WebSocket
WebSocket (RFC 6455) provides full-duplex, bidirectional communication over a single TCP connection. Here’s a summary of the protocol.
Background & Motivation#
HTTP follows a request-response model — the client sends a request, the server replies. This works well for loading web pages, but falls short for real-time applications (chat, gaming, live dashboards) where the server needs to push data to the client at any time.
Before WebSocket, developers used workarounds:
| Technique | How It Works | Drawbacks |
|---|---|---|
| Polling | Client repeatedly sends HTTP requests at intervals | Wasteful — most responses are empty; high latency |
| Long Polling | Client sends request, server holds it open until data is available | Still one-directional; connection overhead on each response |
| SSE | Server pushes events over a long-lived HTTP connection | Unidirectional (server→client only); limited to text; 6 connections per domain under HTTP/1.1 |
All of these are hacks layered on top of HTTP’s request-response model. WebSocket solves this at the protocol level.

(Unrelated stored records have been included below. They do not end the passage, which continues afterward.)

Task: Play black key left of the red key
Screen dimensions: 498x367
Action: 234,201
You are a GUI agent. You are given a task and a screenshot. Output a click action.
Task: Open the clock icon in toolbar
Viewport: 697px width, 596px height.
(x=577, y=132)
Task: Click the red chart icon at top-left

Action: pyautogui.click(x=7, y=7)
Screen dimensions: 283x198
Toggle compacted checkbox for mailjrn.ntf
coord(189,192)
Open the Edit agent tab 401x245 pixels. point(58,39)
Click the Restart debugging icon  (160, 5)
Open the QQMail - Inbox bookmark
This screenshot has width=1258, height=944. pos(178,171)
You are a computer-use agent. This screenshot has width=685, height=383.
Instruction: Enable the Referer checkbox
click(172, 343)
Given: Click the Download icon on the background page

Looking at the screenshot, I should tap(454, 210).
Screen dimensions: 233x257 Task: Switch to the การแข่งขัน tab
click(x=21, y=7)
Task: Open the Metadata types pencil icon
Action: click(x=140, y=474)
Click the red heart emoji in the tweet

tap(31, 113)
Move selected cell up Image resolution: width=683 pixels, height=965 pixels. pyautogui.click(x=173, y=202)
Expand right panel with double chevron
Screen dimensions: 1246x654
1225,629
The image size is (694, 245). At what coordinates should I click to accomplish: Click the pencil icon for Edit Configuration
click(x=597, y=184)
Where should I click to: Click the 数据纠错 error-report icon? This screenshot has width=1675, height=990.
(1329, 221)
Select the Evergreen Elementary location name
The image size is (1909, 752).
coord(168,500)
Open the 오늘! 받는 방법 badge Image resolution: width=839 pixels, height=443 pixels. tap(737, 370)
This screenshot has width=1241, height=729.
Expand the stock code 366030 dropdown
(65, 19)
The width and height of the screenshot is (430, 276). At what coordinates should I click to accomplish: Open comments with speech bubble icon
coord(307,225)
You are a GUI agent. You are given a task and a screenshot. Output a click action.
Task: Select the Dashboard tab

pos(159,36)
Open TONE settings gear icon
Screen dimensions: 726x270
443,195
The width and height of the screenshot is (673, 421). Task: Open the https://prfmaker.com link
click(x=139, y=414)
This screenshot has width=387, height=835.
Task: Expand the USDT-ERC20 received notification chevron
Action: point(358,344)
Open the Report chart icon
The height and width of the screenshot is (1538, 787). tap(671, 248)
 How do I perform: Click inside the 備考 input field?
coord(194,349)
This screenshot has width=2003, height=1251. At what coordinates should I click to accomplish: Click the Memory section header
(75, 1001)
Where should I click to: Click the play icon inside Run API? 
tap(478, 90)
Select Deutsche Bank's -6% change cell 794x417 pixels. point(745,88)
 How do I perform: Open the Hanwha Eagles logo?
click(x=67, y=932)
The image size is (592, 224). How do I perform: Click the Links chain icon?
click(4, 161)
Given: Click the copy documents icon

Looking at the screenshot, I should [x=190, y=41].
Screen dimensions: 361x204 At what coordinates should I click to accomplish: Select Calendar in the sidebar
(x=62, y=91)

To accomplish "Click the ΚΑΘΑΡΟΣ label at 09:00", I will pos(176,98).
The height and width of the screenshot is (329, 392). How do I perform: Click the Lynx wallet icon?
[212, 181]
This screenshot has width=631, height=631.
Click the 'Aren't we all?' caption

What Is It & How It Works#
WebSocket is a protocol that upgrades an HTTP connection into a persistent, full-duplex channel. After the initial handshake, both client and server can send messages independently at any time over the same TCP connection.
Key characteristics:
- Built on TCP: the HTTP upgrade handshake and all subsequent WebSocket frames share the same TCP connection — “upgrade” switches the application protocol, not the transport
- Full-duplex: both sides send/receive simultaneously
- Low overhead: no HTTP headers on every message — just a small frame header (2-14 bytes)
- URI schemes:
ws://(plaintext) andwss://(TLS-encrypted, analogous to HTTPS)
Traditional HTTP:
Client ──req──▶ Server
Client ◀──res── Server
Client ──req──▶ Server
Client ◀──res── Server
WebSocket (all over the same TCP connection):
Client ──HTTP Upgrade──▶ Server ← TCP + HTTP
Client ◀──101 Switching── Server ← TCP + HTTP
╔═══════════════╗
Client ◀══════════════▶ Server ← TCP + WebSocket frames
╚═══════════════╝
Protocol Details#
Opening Handshake#
The connection starts as a standard HTTP/1.1 request with an Upgrade header:
Client Request:
GET /chat HTTP/1.1
Host: server.example.com
Upgrade: websocket
Connection: Upgrade
Sec-WebSocket-Key: dGhlIHNhbXBsZSBub25jZQ==
Sec-WebSocket-Version: 13
Origin: http://example.com
Server Response:
HTTP/1.1 101 Switching Protocols
Upgrade: websocket
Connection: Upgrade
Sec-WebSocket-Accept: s3pPLMBiTxaQ9kYGzzhZRbK+xOo=
The Sec-WebSocket-Accept is computed as:
Base64(SHA-1(Sec-WebSocket-Key + "258EAFA5-E914-47DA-95CA-C5AB0DC85B11"))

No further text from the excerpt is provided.